### Stated goal
Please duplicate the entries below, beginning at the line that contains "This screenshot has" and stopping after the line that contains "pos(1145,64)", and leave out the pictures.

### Dataset extract
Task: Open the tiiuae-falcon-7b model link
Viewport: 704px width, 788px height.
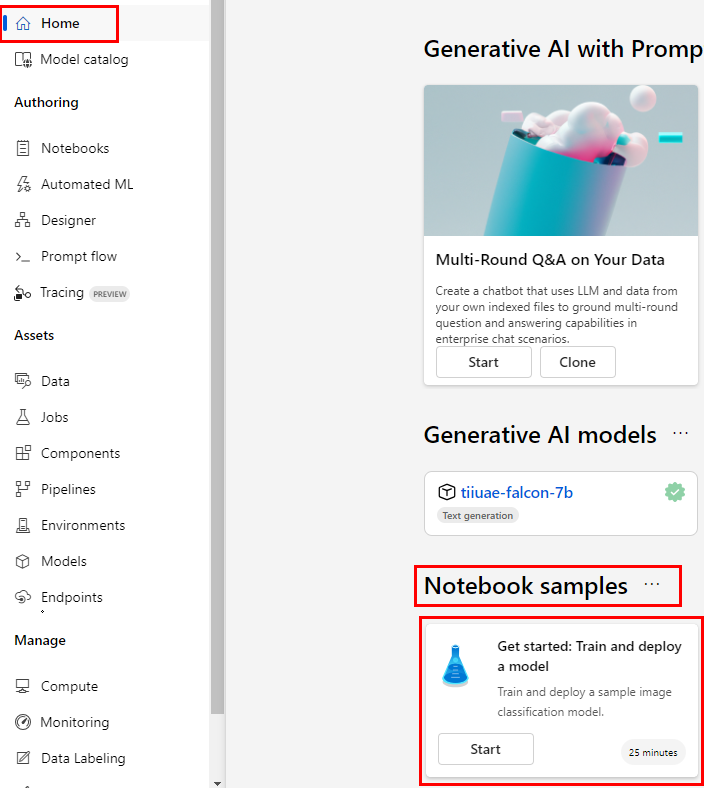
* * *
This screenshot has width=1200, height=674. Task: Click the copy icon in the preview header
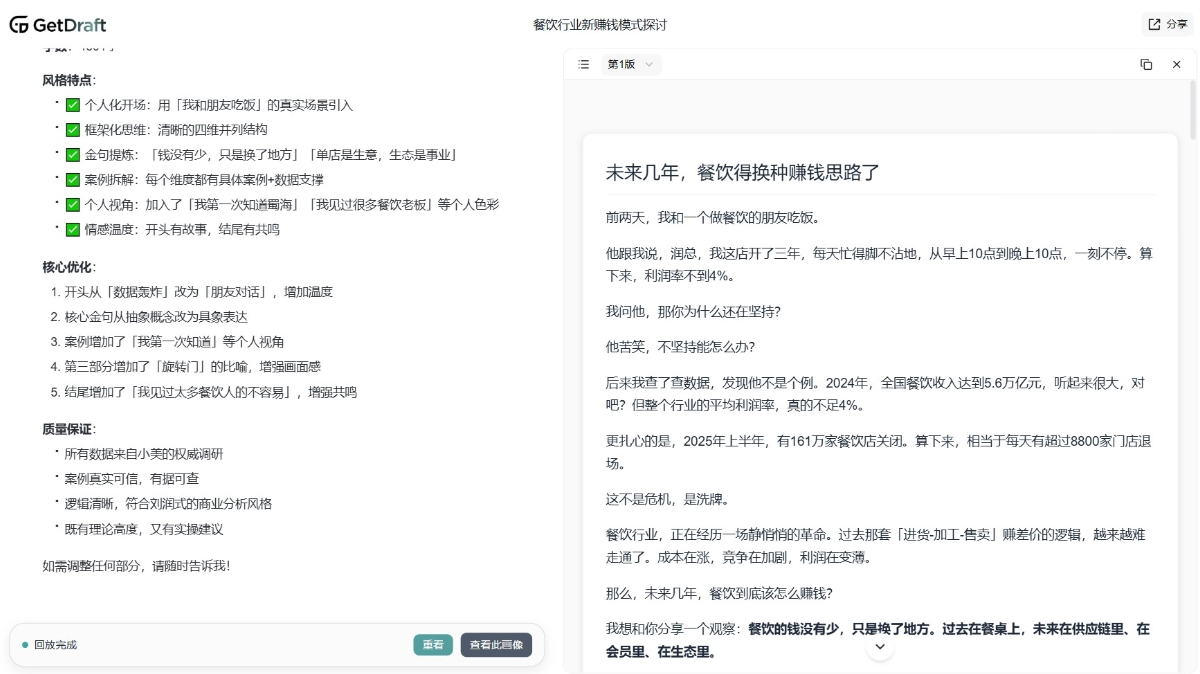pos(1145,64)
* * *
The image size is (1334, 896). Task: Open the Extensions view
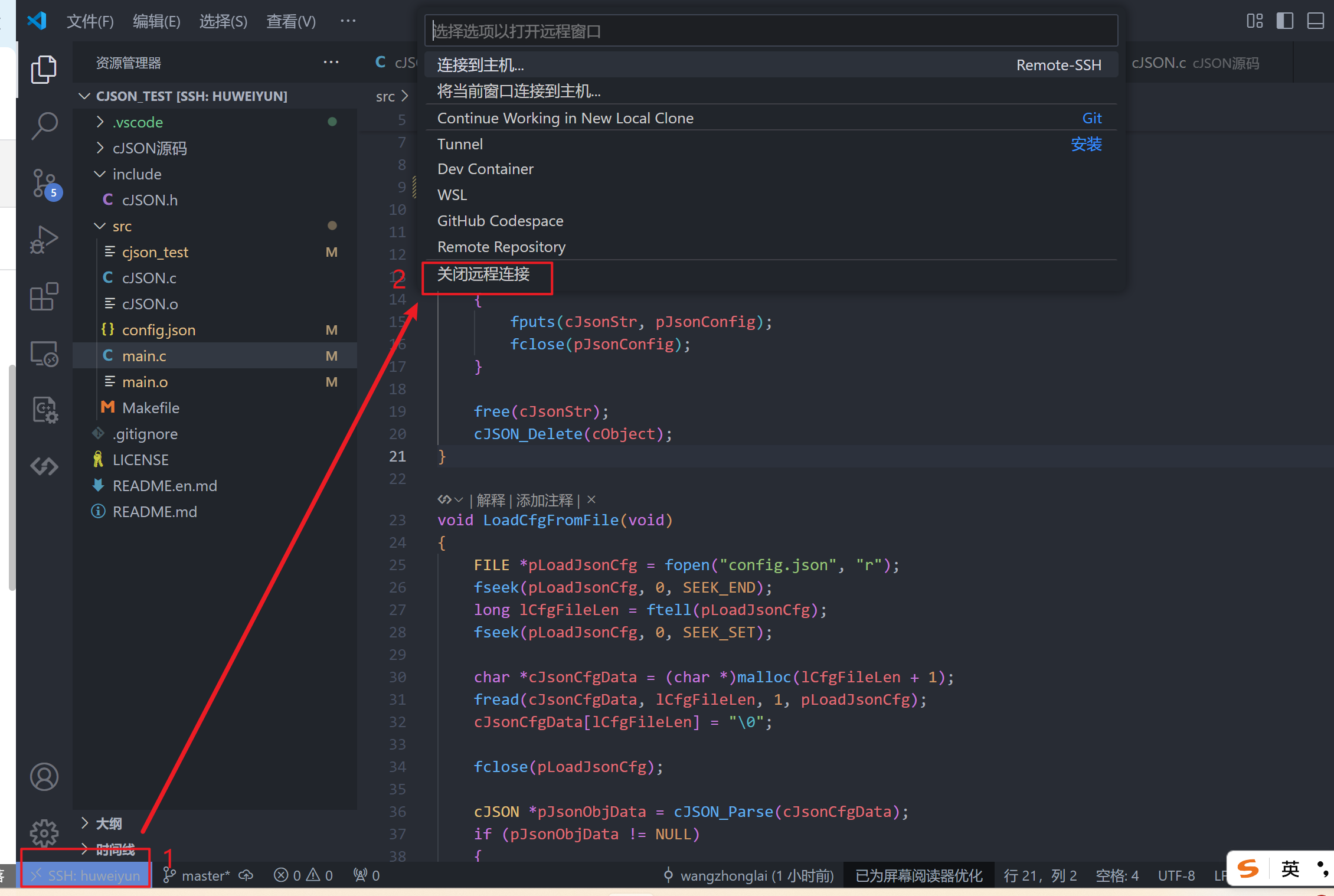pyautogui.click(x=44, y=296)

### In response
This screenshot has width=1200, height=674. Task: Click the copy icon in the preview header
pos(1145,64)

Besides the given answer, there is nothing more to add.